Mark Atherton, Group Vice President of Financial Services, Global Business Unit at Oracle
Sure. Open banking is rooted in the idea of data sharing between a bank and basically an unaffiliated third party. The concept isn’t entirely new, but some of what we’re doing in open banking is new. The key enabler is all around API, which is an application programming interface. And again APIs aren’t necessarily new. They’ve been used for decades in banks but typically to move banking information like a balance between a bank and accounting software. What’s new now is we’re using APIs to actually do banking activity like payments. APIs have been around for a long time. That’s pretty well established. Some of the earliest adopters were eBay or Google Maps when Google was creating mashup applications, leveraging Google Maps. But these were closed APIs, and the terms were defined by Apple, eBay, or Google. Open APIs, or open banking, the terms around the APIs are really established more by the regulator and have a common set of terms that banks are being forced to conform with, as opposed to banks pushing their own terms for the APIs out there. The European regulators spurred a lot of this effort. They started with the Payment Services Directive in the early 2000s and then came out with the revised directive, which is known as PSD2, in 2015. Again, the idea was really to spur Innovation. And PSD2 really was a launch point where we saw this really take off. It drove the banks to have to open up their banking capability and allow innovators outside of banks to create services that consumers could use and then actually reach their funds and use that through third-party services.
Aaron McPherson, Vice President, Research Operations at Mercator Advisory Group
Yes, and I think in some of the research we’ve done at Mercator one of the opportunities we’ve seen is that banks who have spent a lot of money on things like identity verification services and fraud scoring can use open APIs as a way to monetize those services outside of their regular ecosystem. So if you look at what these as done with their authentication API portal, they’re actually combining solutions from a number of different vendors and making that available. I think that’s a model that we’ll see some banks adopt if they’ve got some specialized capabilities in-house.
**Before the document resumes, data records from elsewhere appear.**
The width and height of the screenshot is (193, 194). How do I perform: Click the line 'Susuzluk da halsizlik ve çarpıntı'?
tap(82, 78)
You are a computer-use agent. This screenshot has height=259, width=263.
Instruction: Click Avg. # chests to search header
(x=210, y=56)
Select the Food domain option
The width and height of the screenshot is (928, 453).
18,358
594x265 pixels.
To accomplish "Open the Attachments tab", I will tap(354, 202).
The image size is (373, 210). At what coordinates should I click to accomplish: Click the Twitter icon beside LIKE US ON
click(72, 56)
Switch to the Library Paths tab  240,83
What is behind this industry push toward open banking, and how do you anticipate the shift toward open banking will impact the relationship between traditional banks and fintechs?
Mark Atherton, Group Vice President of Financial Services, Global Business Unit at Oracle
The initial push again came from European regulators. The UK in particular probably had the strongest push, and it was rooted in the sense that banks are holding their customers hostage. Banks were slow to innovate, but consumers really couldn’t do much about it. Some interesting services were available to consumers, but if you couldn’t connect them to the bank, it didn’t really matter. And so the banks saw them as competitive and they held them out, and that’s where that friction was in the market. Today you have a case where you’ve got applications like Mint here in the U.S. that have really strong money management service including electronic bill pay. That service isn’t very interesting if you can’t actually do the electronic bill pay. So now we can actually connect those applications to the banking services and create some pretty interesting capabilities. Early players tried to get you to transfer your money from the bank to the new service, but that really never took off. So now through APIs we can actually connect and embed these services directly into a banking application and pull banking services directly into a third-party service. Zelle is an example where you see this going both ways. Many banks embed Zelle into their online banking applications. But you can also use Zelle as a stand-alone and connect bank data so that you can do real-time payments out of Zelle.
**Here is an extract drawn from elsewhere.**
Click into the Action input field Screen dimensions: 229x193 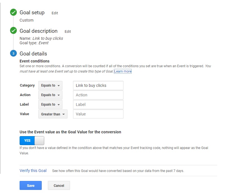coord(98,95)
Aaron McPherson, Vice President, Research Operations at Mercator Advisory Group
Yes, I think one of the things that people have started to understand is that banks have understood is that fintechs often have an advantage in terms of customer intimacy and their ability to respond quickly to changing market needs, whereas fintechs have realized that banks have the scale that they need and that it would be very expensive for them to build on their own. So there’s kind of a complementary set of needs here, which is why there’s more interest in working together and that’s why there’s more interest in creating open APIs that make it easier to work with fintechs. It doesn’t have to take years to get up and running with them.
Now Mark, as you pointed out, regulations and rules mandating open banking were enacted in the U.K. earlier this year. How are U.S. banks addressing open banking, and do you expect similar regulations to be passed here in the U.S.?
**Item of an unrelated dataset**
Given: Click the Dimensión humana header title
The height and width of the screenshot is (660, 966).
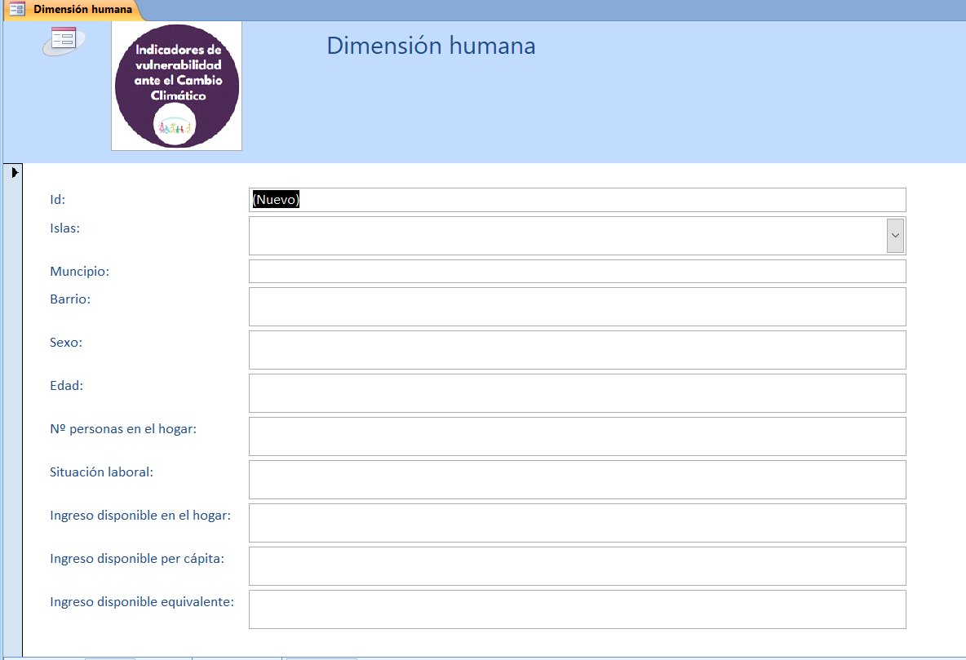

Mark Atherton, Group Vice President of Financial Services, Global Business Unit at Oracle
So right, it was rooted in EMEA, in the U.K. in particular with the regulators and that has started a movement that has pretty much taken hold globally and certainly in the U.S. U.S. banks are responding, you can see this today, with lots of services that are available through and connect to your banks. So I gave an example of Mint. There’s examples of Zelle. Venmo is used widely by young people that do payments and so it’s out there. It’s real. It’s taken hold. You probably wouldn’t necessarily see regulations to push the movement here in the U.S., especially because we are going into sort of a negative reaction to increased regulation right now in the U.S. But you could see regulations start to come up as you get into data privacy fraud and some of those issues. The initial impetus to actually to drive it and push the banks to open up, a lot of the bigger banks are able to respond to that and have done so. Some of the smaller banks — just from costs, investment, and others — you think of community banks, credit unions, they’re probably more challenged. I don’t know that regulation is actually going to push them to do it. There’s probably a different issue.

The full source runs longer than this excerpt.